TASK:
Reproduce the entire listing below line for line, changing nothing.

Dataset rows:
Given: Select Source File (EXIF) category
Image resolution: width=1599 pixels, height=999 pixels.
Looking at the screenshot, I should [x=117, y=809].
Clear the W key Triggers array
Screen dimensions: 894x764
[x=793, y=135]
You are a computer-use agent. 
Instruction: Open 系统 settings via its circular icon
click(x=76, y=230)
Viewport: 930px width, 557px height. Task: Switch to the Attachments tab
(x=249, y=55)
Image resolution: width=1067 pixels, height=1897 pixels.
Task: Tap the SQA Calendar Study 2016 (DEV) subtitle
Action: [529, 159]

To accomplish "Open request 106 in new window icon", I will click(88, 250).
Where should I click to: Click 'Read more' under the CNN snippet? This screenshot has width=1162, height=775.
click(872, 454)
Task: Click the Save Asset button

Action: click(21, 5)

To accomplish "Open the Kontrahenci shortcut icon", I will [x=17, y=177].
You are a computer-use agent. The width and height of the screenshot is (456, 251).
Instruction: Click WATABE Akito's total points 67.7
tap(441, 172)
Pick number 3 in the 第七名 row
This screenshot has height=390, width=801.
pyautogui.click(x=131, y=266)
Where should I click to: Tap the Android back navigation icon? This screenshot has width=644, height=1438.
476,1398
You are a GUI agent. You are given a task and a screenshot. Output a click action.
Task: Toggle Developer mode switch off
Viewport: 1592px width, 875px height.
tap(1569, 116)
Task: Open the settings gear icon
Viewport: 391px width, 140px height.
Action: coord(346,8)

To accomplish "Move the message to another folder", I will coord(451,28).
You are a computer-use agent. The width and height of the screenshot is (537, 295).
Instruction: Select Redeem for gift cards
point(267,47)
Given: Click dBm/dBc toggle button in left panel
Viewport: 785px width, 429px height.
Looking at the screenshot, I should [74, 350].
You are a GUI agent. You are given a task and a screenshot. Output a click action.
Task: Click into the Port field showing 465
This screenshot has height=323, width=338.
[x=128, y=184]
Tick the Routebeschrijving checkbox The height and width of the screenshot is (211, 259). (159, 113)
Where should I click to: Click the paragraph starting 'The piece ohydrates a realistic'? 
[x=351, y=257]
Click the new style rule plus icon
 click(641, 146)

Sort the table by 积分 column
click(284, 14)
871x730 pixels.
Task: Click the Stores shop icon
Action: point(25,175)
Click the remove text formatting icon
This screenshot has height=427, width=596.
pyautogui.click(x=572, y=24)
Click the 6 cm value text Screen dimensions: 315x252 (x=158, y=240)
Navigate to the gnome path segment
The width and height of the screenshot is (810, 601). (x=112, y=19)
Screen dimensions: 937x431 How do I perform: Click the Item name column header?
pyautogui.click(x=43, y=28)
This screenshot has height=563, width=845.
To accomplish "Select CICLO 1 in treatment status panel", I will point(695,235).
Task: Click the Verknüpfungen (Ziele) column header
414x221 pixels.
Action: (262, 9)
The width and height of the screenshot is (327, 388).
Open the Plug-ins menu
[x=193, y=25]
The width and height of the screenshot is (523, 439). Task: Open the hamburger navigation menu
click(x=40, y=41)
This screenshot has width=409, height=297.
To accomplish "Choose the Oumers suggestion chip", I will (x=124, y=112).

SOLUTION TO THIS EXERCISE:
Given: Select Source File (EXIF) category
Image resolution: width=1599 pixels, height=999 pixels.
Looking at the screenshot, I should [x=117, y=809].
Clear the W key Triggers array
Screen dimensions: 894x764
[x=793, y=135]
You are a computer-use agent. 
Instruction: Open 系统 settings via its circular icon
click(x=76, y=230)
Viewport: 930px width, 557px height. Task: Switch to the Attachments tab
(x=249, y=55)
Image resolution: width=1067 pixels, height=1897 pixels.
Task: Tap the SQA Calendar Study 2016 (DEV) subtitle
Action: [529, 159]

To accomplish "Open request 106 in new window icon", I will click(88, 250).
Where should I click to: Click 'Read more' under the CNN snippet? This screenshot has width=1162, height=775.
click(872, 454)
Task: Click the Save Asset button

Action: click(21, 5)

To accomplish "Open the Kontrahenci shortcut icon", I will [x=17, y=177].
You are a computer-use agent. The width and height of the screenshot is (456, 251).
Instruction: Click WATABE Akito's total points 67.7
tap(441, 172)
Pick number 3 in the 第七名 row
This screenshot has height=390, width=801.
pyautogui.click(x=131, y=266)
Where should I click to: Tap the Android back navigation icon? This screenshot has width=644, height=1438.
476,1398
You are a GUI agent. You are given a task and a screenshot. Output a click action.
Task: Toggle Developer mode switch off
Viewport: 1592px width, 875px height.
tap(1569, 116)
Task: Open the settings gear icon
Viewport: 391px width, 140px height.
Action: coord(346,8)

To accomplish "Move the message to another folder", I will coord(451,28).
You are a computer-use agent. The width and height of the screenshot is (537, 295).
Instruction: Select Redeem for gift cards
point(267,47)
Given: Click dBm/dBc toggle button in left panel
Viewport: 785px width, 429px height.
Looking at the screenshot, I should [74, 350].
You are a GUI agent. You are given a task and a screenshot. Output a click action.
Task: Click into the Port field showing 465
This screenshot has height=323, width=338.
[x=128, y=184]
Tick the Routebeschrijving checkbox The height and width of the screenshot is (211, 259). (159, 113)
Where should I click to: Click the paragraph starting 'The piece ohydrates a realistic'? 
[x=351, y=257]
Click the new style rule plus icon
 click(641, 146)

Sort the table by 积分 column
click(284, 14)
871x730 pixels.
Task: Click the Stores shop icon
Action: point(25,175)
Click the remove text formatting icon
This screenshot has height=427, width=596.
pyautogui.click(x=572, y=24)
Click the 6 cm value text Screen dimensions: 315x252 (x=158, y=240)
Navigate to the gnome path segment
The width and height of the screenshot is (810, 601). (x=112, y=19)
Screen dimensions: 937x431 How do I perform: Click the Item name column header?
pyautogui.click(x=43, y=28)
This screenshot has height=563, width=845.
To accomplish "Select CICLO 1 in treatment status panel", I will point(695,235).
Task: Click the Verknüpfungen (Ziele) column header
414x221 pixels.
Action: (262, 9)
The width and height of the screenshot is (327, 388).
Open the Plug-ins menu
[x=193, y=25]
The width and height of the screenshot is (523, 439). Task: Open the hamburger navigation menu
click(x=40, y=41)
This screenshot has width=409, height=297.
To accomplish "Choose the Oumers suggestion chip", I will (x=124, y=112).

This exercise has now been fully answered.